Collected data

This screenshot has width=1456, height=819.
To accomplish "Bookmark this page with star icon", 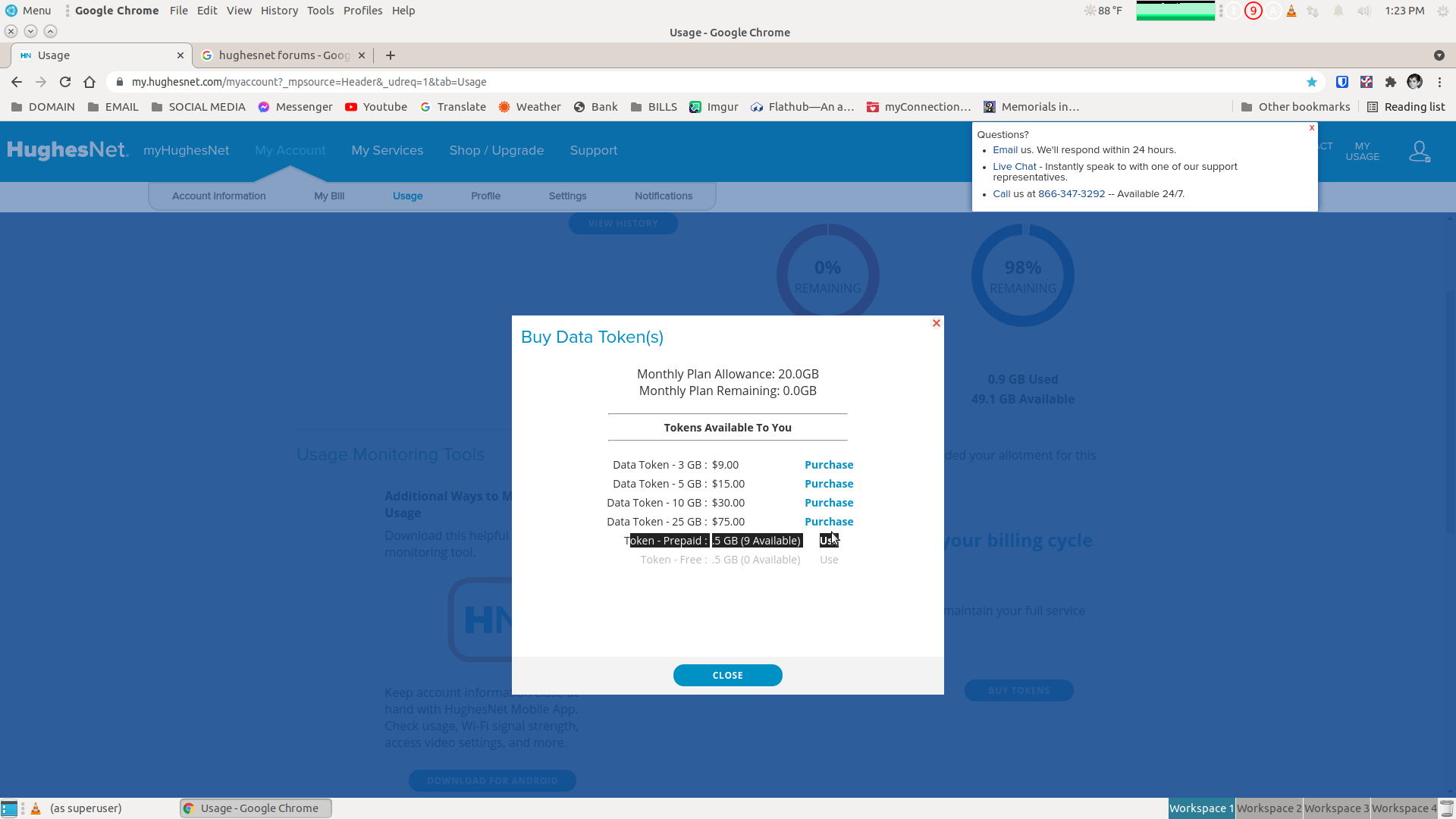I will pyautogui.click(x=1311, y=82).
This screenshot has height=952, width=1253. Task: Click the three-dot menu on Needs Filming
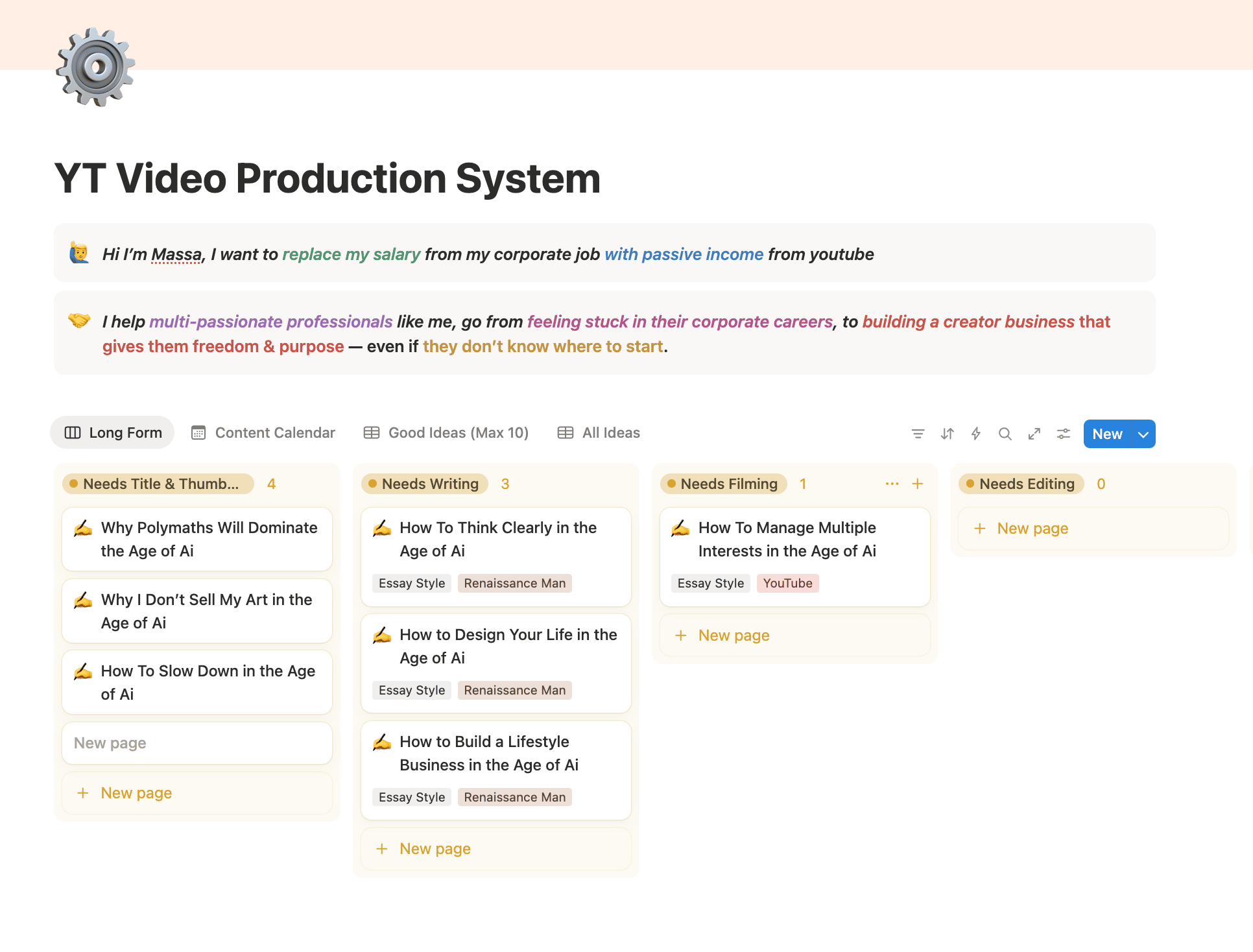pyautogui.click(x=892, y=484)
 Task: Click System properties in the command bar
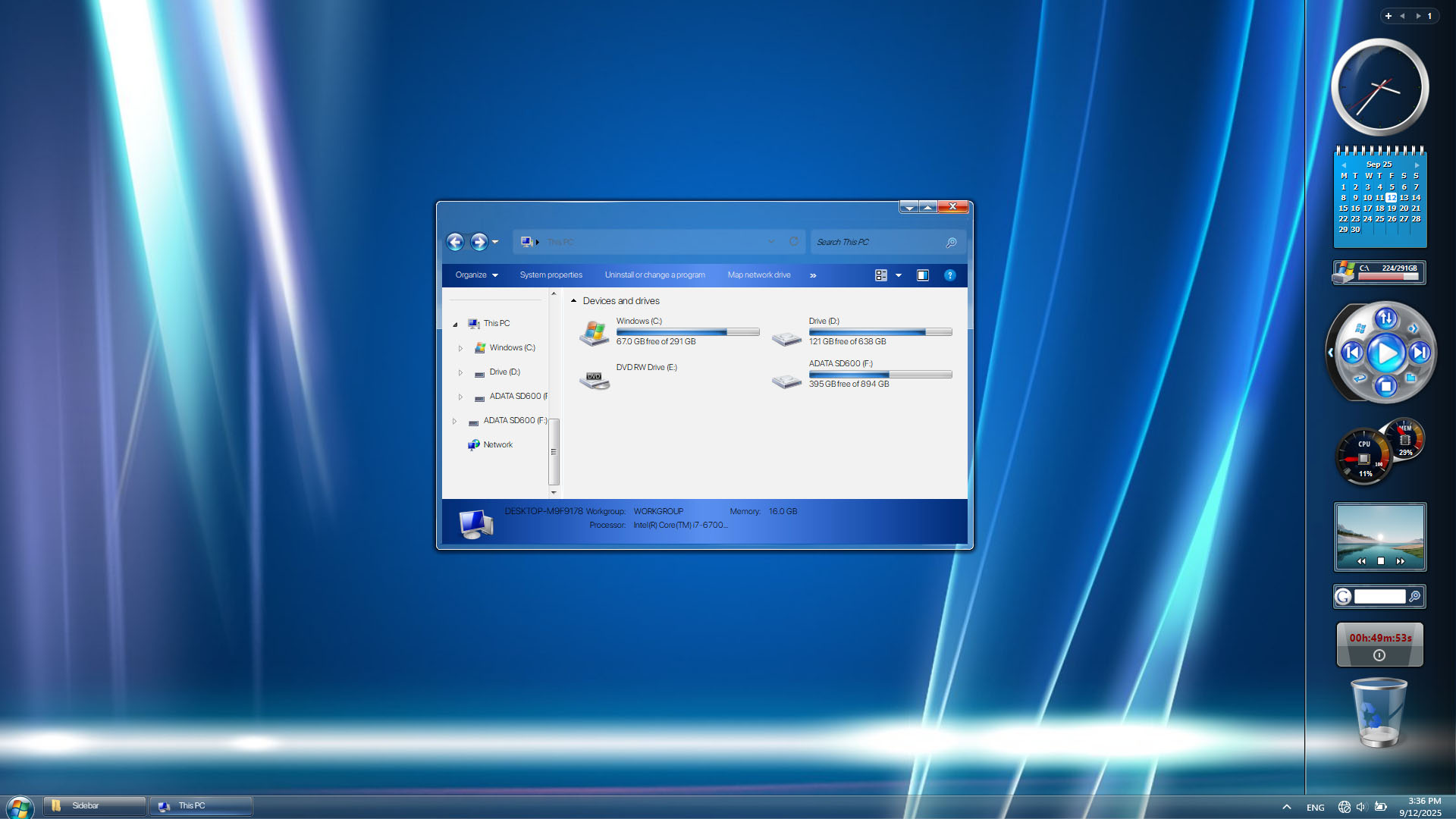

WHAT YOU WILL DO: Your task is to set down exactly the lines that run from the line holding "This screenshot has height=952, width=1253." through the close of the entries, including both ends. Pictures stay out.

WRITTEN REPLY:
This screenshot has height=952, width=1253. Task: Click the three-dot menu on Needs Filming
pyautogui.click(x=892, y=484)
 Task: Click System properties in the command bar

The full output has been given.